▶ [Brief]:
Edit the patent claims from "6. The method" to "and combinations thereof.", replacing "iterative querying" with "repeated querying".

▶ [Passage to read]:
>>>>>

2. The method of claim 1, wherein the at least one configured query comprises additional questions that can be posed back to the first user interface.
3. The method of claim 1, wherein receiving the at least one configured query from the at least one second user interface comprises receiving additional questions associated with the user question.
4. The method of claim 1, further comprising:
determining if there is at least one conflicting received configured query, wherein a conflicting received configured query is a query that conflicts with a different received at least one configured query;
providing a first operation configured to be performed based on a determination that there is at least one conflicting received configured query, wherein the first operation comprises:
deciding between the at least one conflicting received configured query and a different received at least one configured query to determine which query to associate with the at least one configured data, thereby creating a decided configured query;
associating the decided configured query and at least one configured dataset to the user question as an execution plan in an execution path memory;
executing the decided configured query on the at least one configured dataset resulting in an answer; and
adding the answer and the user question to the past questions dataset; and
providing a second operation configured to be performed based on a determination that there are no conflicting received configured queries, wherein the second operation comprises:
associating the at least one configured query and at least one configured dataset to the user question as an execution plan in an execution path memory;
executing the at least one configured query on the at least one configured dataset resulting in an answer; and
adding the answer and the user question to the past questions dataset.
5. The method of claim 4, wherein the deciding between the at least one conflicting received configured query includes utilizing frequent path sets.
6. The method of claim 1, wherein associating the at least one configured query and at least one configured dataset to the user question comprises using guided query development, including at least one of machine learning techniques, domain expertise, iterative querying, and combinations thereof.
7. The method of claim 1, wherein generating a dataset suggestion further comprises using data sources with tables including categorical columns, wherein a similarity between categorical columns in the same table or between different tables has been established.
8. The method of claim 7, wherein the similarity between the categorical columns is at least one of, similarity between words, similarity between words and clusters, and combinations thereof, wherein clusters are groups of tables resulting from performing text analytics on the names of the tables to cluster similar table names based on common words or phrases in the table names.

<<<<<

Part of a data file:
>>>>>

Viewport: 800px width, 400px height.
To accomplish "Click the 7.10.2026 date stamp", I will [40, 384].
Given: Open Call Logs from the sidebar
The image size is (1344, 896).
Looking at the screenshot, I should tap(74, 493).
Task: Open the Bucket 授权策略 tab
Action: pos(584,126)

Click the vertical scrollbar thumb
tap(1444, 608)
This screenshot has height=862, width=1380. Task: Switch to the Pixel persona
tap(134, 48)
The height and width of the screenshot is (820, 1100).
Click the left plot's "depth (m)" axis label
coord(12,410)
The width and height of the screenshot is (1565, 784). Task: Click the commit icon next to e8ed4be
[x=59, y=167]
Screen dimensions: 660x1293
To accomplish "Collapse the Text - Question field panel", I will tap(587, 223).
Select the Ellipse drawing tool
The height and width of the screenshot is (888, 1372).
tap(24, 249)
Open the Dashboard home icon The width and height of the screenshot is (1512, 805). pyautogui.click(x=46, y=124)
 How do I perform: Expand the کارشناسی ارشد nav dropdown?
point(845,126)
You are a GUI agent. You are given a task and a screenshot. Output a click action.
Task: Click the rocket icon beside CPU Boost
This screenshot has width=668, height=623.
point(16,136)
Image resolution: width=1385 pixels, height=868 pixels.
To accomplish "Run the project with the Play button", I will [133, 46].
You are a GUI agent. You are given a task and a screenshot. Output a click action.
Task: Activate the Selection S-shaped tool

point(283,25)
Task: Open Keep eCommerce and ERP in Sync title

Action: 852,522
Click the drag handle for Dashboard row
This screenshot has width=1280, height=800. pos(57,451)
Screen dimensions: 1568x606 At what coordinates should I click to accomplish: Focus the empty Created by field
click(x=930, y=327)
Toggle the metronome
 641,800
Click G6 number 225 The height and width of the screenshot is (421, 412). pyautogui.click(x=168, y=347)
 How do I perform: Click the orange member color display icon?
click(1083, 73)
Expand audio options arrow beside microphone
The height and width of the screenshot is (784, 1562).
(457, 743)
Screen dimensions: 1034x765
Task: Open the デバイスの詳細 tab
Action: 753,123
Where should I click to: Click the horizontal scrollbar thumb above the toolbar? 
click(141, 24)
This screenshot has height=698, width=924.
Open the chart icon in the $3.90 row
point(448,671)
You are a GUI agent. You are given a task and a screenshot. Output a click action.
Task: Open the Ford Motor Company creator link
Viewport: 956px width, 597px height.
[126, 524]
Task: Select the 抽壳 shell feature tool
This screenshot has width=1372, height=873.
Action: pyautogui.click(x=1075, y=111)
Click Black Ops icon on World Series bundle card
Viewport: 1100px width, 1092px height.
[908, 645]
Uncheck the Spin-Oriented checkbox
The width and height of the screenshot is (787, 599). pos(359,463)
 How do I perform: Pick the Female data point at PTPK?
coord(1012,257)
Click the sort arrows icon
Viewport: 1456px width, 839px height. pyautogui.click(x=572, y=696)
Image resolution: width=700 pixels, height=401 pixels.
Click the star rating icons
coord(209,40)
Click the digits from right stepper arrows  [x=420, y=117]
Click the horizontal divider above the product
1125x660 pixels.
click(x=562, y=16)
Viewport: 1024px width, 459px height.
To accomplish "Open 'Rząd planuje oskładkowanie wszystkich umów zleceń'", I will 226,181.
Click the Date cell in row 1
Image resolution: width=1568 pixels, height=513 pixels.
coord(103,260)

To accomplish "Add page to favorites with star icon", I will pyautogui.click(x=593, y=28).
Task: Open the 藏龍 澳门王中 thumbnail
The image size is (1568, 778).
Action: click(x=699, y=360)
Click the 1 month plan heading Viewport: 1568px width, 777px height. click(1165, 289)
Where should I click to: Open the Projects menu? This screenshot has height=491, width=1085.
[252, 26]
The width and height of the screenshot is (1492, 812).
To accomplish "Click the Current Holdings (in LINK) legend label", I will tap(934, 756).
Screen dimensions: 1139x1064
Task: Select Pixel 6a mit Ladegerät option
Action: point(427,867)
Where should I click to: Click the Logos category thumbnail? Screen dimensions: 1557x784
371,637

<<<<<

▶ [Task response]:
6. The method of claim 1, wherein associating the at least one configured query and at least one configured dataset to the user question comprises using guided query development, including at least one of machine learning techniques, domain expertise, repeated querying, and combinations thereof.